FWIW, I've also used fwup and it has worked perfectly, so that's something that Lenovo did get right.

> I think Linux support of new hardware is always going to be shaky unless we can get vendors to care and support it themselves.

This is what I actually expect from a Ubuntu-certified laptop. That the manufacturer makes sure that the Laptop actually works with Ubuntu.

That's the same bar I have for Apple and windows laptops.

Otherwise they should just call them "Linux tinkerer friendly" or similar.


The sound card just needs the up to date SOF driver. It works out of the box on Fedora 32.


Fedora 32 was released in April 21 2020. This laptop was released in october 2019.

Waiting 7 months to be able to use sound was not an option for me. I needed to use the microphone and headphones for work.

Luckily I managed to get Arch set up, which came with a recent enough kernel and SOF driver. As of June 2020, Ubuntu still does not.


Generally, certification is useless except for "compliance" and "get support for something".

If you are running a supported combination of hardware and software, the hardware vendor can't officially close your case just because "you are running unsupported software and we are sure your OpenBSD damaged your mouse" or similar BS. However, as long as there is a hardware problem you are able to clearly identify, support is usually not a problem even with non-certified software with most (but not all) vendors. Problems that might be either hardware or software are always a problem, because you are almost always dealing with 2 vendors blaming each other. The certification leads to a slightly lower overhead for convincing the support to take the case and a slightly higher number of solved cases. But nothing dramatic. And also take care that the supported software is usually a specially adapted version of something, e.g. the exact installation of Windows your laptop came with. If you reinstall your companies default Windows image you are out of luck. If you upgrade to another service pack or major version, you are out of luck.

Also "certfied" is necessary for stuff like "our processes for adding numbers are certified ISO12345 and demand supported hard- and software". There is no real benefit besides complying with some obscure checklist some useless PHB came up with. But in some industries, you cannot do business without that, no matter how pointless, expensive, unsafe, insecure or counterproductive it might be.

In sum "certified" means "the bureaucracy won't be able to complain", not "it works".


I've only used Apple laptops for the past 15 years. So when I buy a Laptop for OS Z, I actually expect Z to work.

Maybe its my fault for having unreasonable expectations. No idea what the story is on Windows.


Even with macs running OSX there were OS and driver problems with overheating, downclocking, batteries, keyboard missing keypresses, keyboard going missing on reboot, touchbar disfunction and problems with the touchpad like broken palm rejection. And thats just stuff from a few weeks of reading HN comments...


I don't think an anecdotal experience with the Yoga line is compatible with the claim that "if you want to buy a Linux laptop, avoid Lenovo like the plague."

I've had great experiences with my Thinkpads (t410s and t530) running Linux.

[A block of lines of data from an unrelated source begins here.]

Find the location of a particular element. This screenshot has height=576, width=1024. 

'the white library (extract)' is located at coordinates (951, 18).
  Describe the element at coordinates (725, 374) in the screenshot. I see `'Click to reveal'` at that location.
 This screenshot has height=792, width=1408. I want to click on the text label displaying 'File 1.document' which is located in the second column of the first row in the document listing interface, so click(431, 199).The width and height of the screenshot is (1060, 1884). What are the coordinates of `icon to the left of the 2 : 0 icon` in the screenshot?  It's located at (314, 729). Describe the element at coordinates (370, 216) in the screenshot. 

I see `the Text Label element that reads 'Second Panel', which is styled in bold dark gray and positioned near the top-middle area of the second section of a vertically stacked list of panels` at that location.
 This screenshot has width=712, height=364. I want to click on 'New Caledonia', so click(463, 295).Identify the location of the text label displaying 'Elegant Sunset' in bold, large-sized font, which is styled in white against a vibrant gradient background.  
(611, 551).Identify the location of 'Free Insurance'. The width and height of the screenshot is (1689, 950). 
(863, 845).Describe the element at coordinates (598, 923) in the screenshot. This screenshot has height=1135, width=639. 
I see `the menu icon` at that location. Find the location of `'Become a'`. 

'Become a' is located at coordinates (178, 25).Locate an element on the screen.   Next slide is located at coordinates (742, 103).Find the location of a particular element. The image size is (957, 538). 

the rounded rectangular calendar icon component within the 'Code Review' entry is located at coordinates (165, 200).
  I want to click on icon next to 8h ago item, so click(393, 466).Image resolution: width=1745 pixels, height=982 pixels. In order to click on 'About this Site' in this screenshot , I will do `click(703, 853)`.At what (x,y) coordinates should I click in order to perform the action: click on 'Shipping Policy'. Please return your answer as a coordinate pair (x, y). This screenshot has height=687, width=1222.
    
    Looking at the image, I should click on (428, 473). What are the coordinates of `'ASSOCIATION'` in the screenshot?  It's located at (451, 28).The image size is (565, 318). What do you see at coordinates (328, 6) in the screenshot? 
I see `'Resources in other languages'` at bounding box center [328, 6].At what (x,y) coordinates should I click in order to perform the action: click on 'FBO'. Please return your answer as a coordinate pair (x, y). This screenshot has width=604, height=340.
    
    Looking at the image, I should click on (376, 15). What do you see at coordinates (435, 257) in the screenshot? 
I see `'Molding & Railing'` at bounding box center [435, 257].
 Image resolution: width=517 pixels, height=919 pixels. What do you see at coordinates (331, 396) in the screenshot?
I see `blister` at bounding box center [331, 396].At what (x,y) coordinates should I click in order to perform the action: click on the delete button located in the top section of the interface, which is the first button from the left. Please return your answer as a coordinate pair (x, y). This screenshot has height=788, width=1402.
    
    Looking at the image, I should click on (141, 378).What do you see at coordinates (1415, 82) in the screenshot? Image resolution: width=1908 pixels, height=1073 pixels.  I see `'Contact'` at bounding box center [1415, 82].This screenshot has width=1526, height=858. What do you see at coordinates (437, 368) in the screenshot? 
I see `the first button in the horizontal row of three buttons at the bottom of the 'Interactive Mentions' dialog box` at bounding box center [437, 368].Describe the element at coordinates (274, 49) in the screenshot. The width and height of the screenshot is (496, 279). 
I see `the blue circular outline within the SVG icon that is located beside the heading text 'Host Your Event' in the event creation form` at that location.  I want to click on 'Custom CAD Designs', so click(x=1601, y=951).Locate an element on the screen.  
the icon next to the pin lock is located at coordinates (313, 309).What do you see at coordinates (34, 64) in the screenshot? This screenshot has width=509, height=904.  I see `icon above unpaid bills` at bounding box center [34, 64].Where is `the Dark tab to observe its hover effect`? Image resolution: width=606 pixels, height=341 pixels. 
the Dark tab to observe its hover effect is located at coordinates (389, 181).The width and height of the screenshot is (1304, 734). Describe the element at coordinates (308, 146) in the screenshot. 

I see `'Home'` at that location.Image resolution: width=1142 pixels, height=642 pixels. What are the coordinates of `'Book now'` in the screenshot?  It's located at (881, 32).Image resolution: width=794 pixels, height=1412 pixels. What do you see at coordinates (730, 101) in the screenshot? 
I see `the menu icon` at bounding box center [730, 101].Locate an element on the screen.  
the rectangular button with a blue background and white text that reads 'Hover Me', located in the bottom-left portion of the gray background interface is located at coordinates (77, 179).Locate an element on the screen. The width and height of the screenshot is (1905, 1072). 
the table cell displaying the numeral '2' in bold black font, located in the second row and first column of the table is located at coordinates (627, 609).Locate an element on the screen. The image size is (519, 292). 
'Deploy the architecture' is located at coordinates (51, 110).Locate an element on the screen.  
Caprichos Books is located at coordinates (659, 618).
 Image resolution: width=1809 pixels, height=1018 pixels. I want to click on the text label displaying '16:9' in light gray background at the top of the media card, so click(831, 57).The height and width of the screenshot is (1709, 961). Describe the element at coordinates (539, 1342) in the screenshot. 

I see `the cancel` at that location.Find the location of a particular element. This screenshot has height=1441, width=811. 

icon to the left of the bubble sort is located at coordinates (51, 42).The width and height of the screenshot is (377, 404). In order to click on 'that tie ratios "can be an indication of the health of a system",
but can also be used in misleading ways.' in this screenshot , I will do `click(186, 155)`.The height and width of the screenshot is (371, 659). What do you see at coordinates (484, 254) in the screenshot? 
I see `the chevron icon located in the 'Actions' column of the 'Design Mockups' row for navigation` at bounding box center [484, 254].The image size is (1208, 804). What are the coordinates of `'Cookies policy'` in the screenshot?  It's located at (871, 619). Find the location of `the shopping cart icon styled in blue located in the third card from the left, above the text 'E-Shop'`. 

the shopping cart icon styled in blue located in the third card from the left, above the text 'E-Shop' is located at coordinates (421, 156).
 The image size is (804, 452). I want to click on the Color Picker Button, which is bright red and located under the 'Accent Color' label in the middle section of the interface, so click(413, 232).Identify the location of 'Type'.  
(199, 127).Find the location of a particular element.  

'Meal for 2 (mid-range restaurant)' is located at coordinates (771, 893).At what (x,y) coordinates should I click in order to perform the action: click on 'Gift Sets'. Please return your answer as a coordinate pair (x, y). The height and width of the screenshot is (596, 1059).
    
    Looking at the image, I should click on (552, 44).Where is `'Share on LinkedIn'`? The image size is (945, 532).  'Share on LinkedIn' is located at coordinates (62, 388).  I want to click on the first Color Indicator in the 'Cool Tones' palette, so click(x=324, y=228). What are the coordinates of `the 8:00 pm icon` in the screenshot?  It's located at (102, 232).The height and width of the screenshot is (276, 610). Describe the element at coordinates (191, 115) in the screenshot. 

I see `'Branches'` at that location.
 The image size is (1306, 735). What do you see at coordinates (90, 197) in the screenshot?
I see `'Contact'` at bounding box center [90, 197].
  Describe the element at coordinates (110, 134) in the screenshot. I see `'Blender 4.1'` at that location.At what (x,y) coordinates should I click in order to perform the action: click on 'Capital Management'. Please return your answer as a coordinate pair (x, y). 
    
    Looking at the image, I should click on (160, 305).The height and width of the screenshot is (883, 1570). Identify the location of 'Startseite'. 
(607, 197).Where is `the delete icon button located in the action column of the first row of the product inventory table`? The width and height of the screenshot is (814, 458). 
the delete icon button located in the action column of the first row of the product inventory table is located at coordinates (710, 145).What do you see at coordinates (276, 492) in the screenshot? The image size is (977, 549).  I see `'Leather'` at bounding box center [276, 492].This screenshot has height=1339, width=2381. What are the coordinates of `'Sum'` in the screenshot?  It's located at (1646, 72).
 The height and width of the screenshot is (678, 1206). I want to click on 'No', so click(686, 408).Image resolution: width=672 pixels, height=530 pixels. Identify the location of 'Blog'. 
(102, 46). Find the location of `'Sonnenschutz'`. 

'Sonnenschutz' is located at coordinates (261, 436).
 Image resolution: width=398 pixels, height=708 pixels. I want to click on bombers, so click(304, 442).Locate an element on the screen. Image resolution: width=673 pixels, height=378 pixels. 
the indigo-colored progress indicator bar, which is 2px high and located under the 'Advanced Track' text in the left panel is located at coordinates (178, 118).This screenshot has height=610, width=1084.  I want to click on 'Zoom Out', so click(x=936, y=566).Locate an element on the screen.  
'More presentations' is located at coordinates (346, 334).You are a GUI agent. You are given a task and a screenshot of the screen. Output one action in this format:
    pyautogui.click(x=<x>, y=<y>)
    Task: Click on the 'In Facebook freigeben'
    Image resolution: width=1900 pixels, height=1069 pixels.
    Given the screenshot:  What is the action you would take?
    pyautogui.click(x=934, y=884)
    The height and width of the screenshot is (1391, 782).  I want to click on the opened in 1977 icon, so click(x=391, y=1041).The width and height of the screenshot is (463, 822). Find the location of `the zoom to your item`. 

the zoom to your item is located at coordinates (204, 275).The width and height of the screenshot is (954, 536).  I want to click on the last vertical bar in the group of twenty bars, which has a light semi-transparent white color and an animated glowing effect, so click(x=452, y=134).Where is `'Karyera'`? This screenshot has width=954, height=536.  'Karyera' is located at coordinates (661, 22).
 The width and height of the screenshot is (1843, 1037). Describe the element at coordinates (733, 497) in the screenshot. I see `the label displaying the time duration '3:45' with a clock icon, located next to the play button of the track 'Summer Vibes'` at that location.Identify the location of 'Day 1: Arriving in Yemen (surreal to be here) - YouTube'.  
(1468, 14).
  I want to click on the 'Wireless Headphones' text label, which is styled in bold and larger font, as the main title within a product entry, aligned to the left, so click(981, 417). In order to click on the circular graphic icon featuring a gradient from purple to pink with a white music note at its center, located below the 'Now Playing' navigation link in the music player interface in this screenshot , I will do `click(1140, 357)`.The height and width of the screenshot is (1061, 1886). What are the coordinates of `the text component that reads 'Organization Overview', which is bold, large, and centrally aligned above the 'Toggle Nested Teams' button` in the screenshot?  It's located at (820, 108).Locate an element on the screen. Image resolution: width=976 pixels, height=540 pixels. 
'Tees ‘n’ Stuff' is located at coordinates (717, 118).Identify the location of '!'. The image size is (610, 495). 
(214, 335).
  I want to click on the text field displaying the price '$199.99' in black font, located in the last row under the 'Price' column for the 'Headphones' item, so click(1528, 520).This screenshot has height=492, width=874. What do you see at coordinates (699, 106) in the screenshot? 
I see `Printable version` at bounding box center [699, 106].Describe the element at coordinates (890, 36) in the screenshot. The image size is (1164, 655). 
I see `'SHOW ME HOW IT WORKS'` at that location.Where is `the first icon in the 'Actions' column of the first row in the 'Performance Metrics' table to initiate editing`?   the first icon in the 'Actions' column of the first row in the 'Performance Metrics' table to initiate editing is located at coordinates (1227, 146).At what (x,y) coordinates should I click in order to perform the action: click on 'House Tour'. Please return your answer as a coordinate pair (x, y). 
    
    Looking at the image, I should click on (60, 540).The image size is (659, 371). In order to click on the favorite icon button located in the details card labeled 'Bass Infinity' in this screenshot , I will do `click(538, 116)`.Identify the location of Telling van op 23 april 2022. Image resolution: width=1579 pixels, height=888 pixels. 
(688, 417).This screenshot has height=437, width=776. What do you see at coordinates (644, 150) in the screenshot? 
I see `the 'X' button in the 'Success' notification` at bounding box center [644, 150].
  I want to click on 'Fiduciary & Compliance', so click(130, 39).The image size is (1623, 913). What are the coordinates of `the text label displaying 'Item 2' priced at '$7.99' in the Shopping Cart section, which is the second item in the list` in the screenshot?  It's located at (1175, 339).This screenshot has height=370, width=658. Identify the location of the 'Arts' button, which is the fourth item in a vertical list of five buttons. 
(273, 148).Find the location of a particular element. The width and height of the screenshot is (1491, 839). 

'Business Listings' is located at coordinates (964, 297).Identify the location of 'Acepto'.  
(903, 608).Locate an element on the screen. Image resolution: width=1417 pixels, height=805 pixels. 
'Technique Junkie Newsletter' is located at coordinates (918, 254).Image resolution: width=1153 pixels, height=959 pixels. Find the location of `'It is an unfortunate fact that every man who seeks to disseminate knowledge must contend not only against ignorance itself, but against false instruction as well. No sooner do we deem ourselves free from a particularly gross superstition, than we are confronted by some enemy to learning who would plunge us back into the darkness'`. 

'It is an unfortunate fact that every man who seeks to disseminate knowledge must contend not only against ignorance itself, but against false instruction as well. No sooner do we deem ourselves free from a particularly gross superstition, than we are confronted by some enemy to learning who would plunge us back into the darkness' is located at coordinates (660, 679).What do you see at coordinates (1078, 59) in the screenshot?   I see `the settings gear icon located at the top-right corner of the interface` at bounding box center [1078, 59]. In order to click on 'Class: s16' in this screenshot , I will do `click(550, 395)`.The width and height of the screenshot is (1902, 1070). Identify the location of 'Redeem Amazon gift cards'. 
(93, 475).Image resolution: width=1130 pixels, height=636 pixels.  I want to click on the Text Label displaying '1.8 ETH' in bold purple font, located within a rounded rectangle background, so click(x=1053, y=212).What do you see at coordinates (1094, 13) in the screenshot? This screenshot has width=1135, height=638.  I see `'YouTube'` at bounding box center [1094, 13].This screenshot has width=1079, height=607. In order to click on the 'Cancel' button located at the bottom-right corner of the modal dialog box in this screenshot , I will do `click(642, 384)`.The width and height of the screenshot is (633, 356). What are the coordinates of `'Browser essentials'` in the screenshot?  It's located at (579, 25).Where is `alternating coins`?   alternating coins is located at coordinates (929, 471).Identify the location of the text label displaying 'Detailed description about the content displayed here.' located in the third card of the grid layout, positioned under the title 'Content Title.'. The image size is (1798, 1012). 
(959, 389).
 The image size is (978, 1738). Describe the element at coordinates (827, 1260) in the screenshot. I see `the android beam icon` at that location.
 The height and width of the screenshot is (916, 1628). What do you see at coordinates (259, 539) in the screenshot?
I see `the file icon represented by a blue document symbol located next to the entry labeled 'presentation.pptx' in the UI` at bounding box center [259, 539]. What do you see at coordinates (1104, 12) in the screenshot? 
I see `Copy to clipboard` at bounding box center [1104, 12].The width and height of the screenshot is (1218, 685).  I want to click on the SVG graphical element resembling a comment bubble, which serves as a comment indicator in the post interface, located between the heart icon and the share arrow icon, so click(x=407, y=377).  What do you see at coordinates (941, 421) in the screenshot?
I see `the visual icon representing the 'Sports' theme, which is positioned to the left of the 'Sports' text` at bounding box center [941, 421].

Granted, I was just running Ubuntu, but I never had an issue. I will note that I disabled the fingerprint sensor, camera, and microphone at the BIOS level so didn't have experience dealing with those drivers. I expect most others will have a fine experience with the non-touchscreen Thinkpads, and probably some of the newer models as well.


I’m curious which one you have as I’ve been a happy yoga user for many years(2 different models) and never has any issue with quality or Linux support.

I am a long time Linux user so that may be the difference. The fact that you prefer Ubuntu is probably a bit telling about you experience and skill level with Linux on the desktop.


I've had a couple of X1s and T series throughout the years, and ran Ubuntu and Arch wonderfully. Save for the fingerprint sensor (where I think the issue is not drivers but rather that fingerprints don't have enough entropy for a keyring), they actually ran way better than my current Windows X1 which BSODs every 3 days.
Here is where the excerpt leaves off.